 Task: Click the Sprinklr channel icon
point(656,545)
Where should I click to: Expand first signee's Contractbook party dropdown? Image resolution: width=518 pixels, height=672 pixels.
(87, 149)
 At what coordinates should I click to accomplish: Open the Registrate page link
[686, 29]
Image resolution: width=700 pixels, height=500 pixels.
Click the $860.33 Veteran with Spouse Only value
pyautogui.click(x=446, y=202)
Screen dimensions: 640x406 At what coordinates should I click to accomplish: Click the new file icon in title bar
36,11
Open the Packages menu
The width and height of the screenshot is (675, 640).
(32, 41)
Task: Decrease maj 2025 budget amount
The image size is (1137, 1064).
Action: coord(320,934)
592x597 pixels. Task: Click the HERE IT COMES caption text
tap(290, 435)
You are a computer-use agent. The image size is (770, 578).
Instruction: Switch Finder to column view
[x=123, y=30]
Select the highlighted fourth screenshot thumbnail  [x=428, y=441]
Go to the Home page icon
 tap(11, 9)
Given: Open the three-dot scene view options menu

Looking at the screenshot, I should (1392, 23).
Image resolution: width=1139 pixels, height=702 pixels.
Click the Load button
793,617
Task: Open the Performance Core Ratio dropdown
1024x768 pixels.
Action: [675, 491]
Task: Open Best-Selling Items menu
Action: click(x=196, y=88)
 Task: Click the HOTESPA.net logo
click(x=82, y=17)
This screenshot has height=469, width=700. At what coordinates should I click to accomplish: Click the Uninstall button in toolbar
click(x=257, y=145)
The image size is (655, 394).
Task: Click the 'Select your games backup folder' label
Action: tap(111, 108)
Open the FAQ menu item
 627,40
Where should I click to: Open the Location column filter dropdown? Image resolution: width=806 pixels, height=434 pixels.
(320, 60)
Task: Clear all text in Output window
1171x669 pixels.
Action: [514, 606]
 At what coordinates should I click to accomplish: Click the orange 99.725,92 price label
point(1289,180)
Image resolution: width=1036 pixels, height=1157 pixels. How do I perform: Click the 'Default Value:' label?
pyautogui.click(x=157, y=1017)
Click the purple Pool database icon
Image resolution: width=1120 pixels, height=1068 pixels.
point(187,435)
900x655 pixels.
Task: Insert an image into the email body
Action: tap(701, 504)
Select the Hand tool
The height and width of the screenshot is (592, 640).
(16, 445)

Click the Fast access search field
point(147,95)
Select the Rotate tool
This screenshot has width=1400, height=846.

=-=-=-=-=

▸ DESCRIPTION OF THE TASK
Produce an exact repeat of the lines from the one containing "Where should I click to: Open" through the last line of the data, and nothing more.

▸ EXPECTED ANSWER
Where should I click to: Open the Location column filter dropdown? Image resolution: width=806 pixels, height=434 pixels.
(320, 60)
Task: Clear all text in Output window
1171x669 pixels.
Action: [514, 606]
 At what coordinates should I click to accomplish: Click the orange 99.725,92 price label
point(1289,180)
Image resolution: width=1036 pixels, height=1157 pixels. How do I perform: Click the 'Default Value:' label?
pyautogui.click(x=157, y=1017)
Click the purple Pool database icon
Image resolution: width=1120 pixels, height=1068 pixels.
point(187,435)
900x655 pixels.
Task: Insert an image into the email body
Action: tap(701, 504)
Select the Hand tool
The height and width of the screenshot is (592, 640).
(16, 445)

Click the Fast access search field
point(147,95)
Select the Rotate tool
This screenshot has width=1400, height=846.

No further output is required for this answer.